1987 yılı... Köln’de Alevi Federasyonu’nun etkinliği var. Kapalı salonu dolduranların bir kısmı 12 Eylül sürgünleri...
Politik sloganlar atan coşkulu seyirci, heyecanla Arif Sağ’ı bekliyor.
Ancak organizasyonu yapan Ali Haydar Berkpınar, öne bir klasik müzik dinletisi koymuş. Duesseldorf Yüksek Müzik Okulu’ndan genç bir piyanisti davet etmiş. 17 yaşındaki Türk piyanist, yanında bir klarnetçiyle çıkıyor sahneye... Duvar piyanosunda Mozart çalacak.
Sayfaları çevirmek için nota bilen biri lazım. Folklor ekibinin sazcılarından biri bu işle görevlendiriliyor.
Piyanist diyor ki:
“Ben sayfayı ne zaman çevireceğini başımla işaret edeceğim. Gözünü benden ayırma!”
Anlaşıyorlar.
Konser başlarken piyanist, klarnetçiye “Hadi” anlamında başını sallıyor. Notacı, “İşaret geldi” sanıp sayfayı çeviriveriyor.
Piyanist şaşkın, kilitleniyor.
Klarnetçi duruma güleceğim derken kendini tutamayıp klarnetin içine püskürüyor. Klarnet tükürükle doluyor.
Rezalet!
Konser duruyor. Klarnet sökülüp temizleniyor. Kan ter içinde baştan başlıyorlar. Ama sayfalar yine yanlış çevriliyor. Zaten ses sistemi zayıf. Dinleyen yok.
2 genç müzisyen, parçayı bitiremeden konseri kesiyor. Alkış yok.
Berkpınar çıkıyor sahneye... Bir kehaneti dillendirir gibi diyor ki:
“Bugün bu gençleri dinlemediniz, ama onlar yarın dünyanın dinlediği büyük sanatçılar olacak.”
* * *
Fazıl Say, geçen hafta Bodrum Limon Kafe’de “dostların arasında, güneşin sofrasında” anlattı bu gençlik hatırasını...
Çeyrek asır önce Köln’deki türkü gecesinde Mozart çalan o piyanist kendisiydi.

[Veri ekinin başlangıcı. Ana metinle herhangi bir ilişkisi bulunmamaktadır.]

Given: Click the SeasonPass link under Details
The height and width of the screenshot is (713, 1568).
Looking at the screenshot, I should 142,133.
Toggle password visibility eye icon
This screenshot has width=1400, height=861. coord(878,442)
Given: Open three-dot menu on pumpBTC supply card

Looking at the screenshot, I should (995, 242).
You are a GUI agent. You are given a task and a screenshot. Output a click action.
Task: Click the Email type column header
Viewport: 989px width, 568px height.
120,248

O gece kahkahalar atarak maziyi anımsayan “çocuk”, ertesi gece sahnede, 25 yıl önce Ali Haydar Berkpınar’ın öngördüğü “dünya sanatçısı”na dönüştü.

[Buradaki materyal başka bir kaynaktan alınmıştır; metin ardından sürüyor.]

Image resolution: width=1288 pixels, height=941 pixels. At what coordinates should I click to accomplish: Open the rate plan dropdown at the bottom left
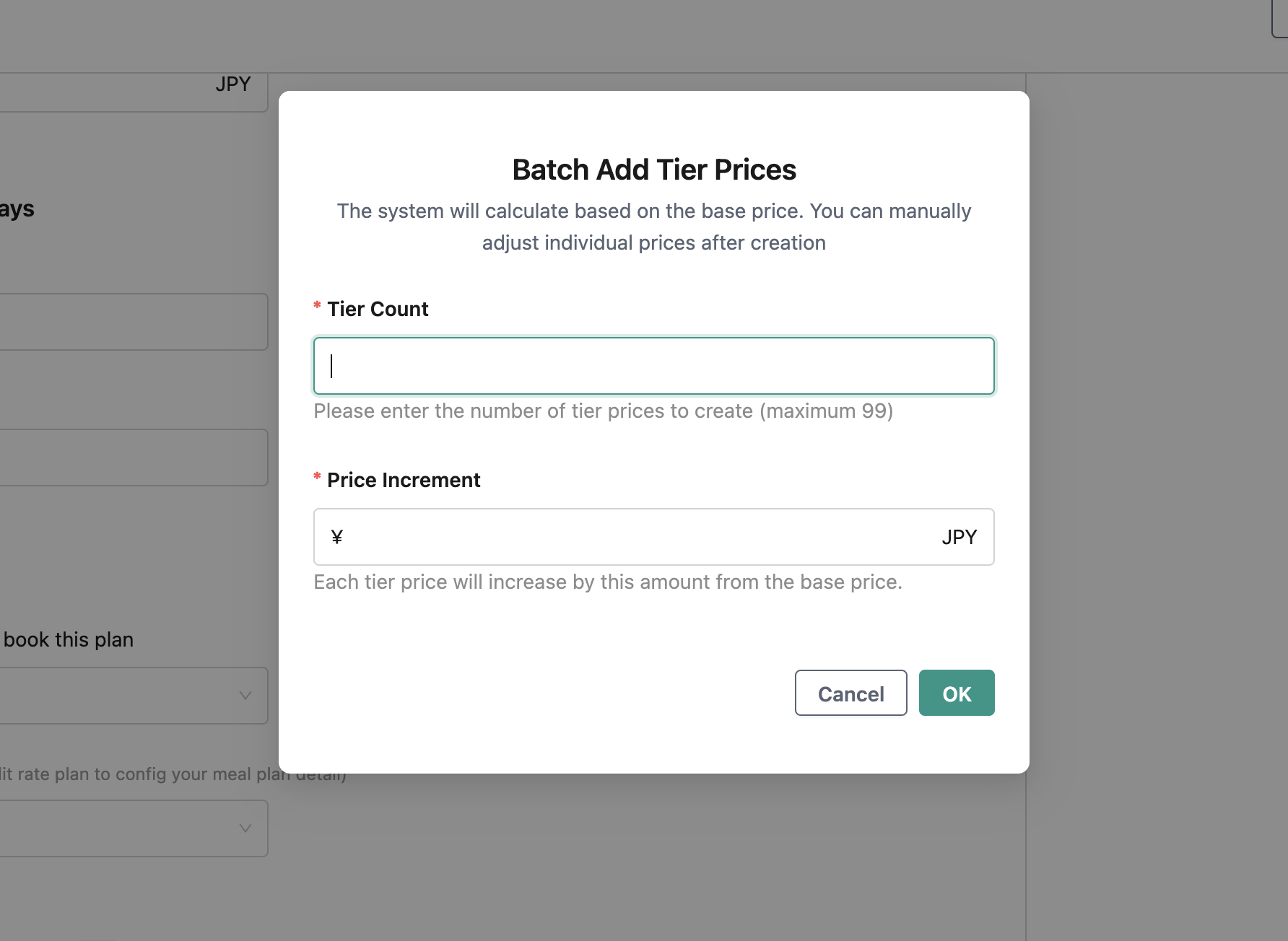tap(130, 828)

“Başyapıtım” dediği 2. senfonisi “Mezopotamya”yı çaldı.
Dakikalarca ayakta alkışlandı.
* * *
Mezopotamya, Yunanca “Irmaklar arasındaki ülke” anlamına geliyor.

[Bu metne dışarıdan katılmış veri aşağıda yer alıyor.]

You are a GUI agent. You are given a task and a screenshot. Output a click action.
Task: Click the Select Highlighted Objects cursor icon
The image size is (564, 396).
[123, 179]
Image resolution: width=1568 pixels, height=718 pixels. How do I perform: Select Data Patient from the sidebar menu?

Dicle ve Fırat arasına kurulmuş medeniyetlerin beşiği, acıların eşiği... Kadim kavimler toprağı...
Fazıl, bugüne uzanan mitolojik bir öykü anlatmış.
Güneşin bereketini, savaş felaketini, ayın karanlık yüzünü, ölüm kültürünü notaya dökmüş. Rolleri çalgılara bölüştürmüş, onları mükemmel bir uyum içinde dövüştürmüş:
Dicle sakin akarken birden Fırat öfkeden köpürüyor. Keman yayları mızraklar gibi havalanıyor. Savaş tamtamları gümbürderken trombonlar Azrail gibi haykırıyor.
Fazıl, bir Hitit çivi yazısını tuşlar gibi vuruyor piyanonun tuşlarına...
Savaşıyor Mezopotamya...
Biri bas flüt, diğeri bas blokflüt, iki çocuk ovada dertleşiyor. Yanlarında “Theremin” adlı bir melek, onlara kol kanat geriyor.
Theremin, elektromanyetik ses dalgalarının titreşimiyle ses veren bir çalgı...
“Melek”, görünmez tellere dokunarak, sanki rüzgârı okşayarak çalıyor.
Ve finaldeki Kürt ezgisinde, kederli bir ananın ağıtına ses oluyor. Son sözü ona veriyor.
* * *
“Başyapıtım” lafı, Fazıl yaşında biri için erken belki...
Ama kuşkusuz Mezopotamya’nın başyapıtı bu...
Bis için sahneye çağrıldığında Aziz Nesin’in şiirinden bestelediği “Sivas Acısı”nı çalıyor Fazıl...
O toprakların çilesinin, asırlar sonra bile bitmediğini hatırlatır gibi...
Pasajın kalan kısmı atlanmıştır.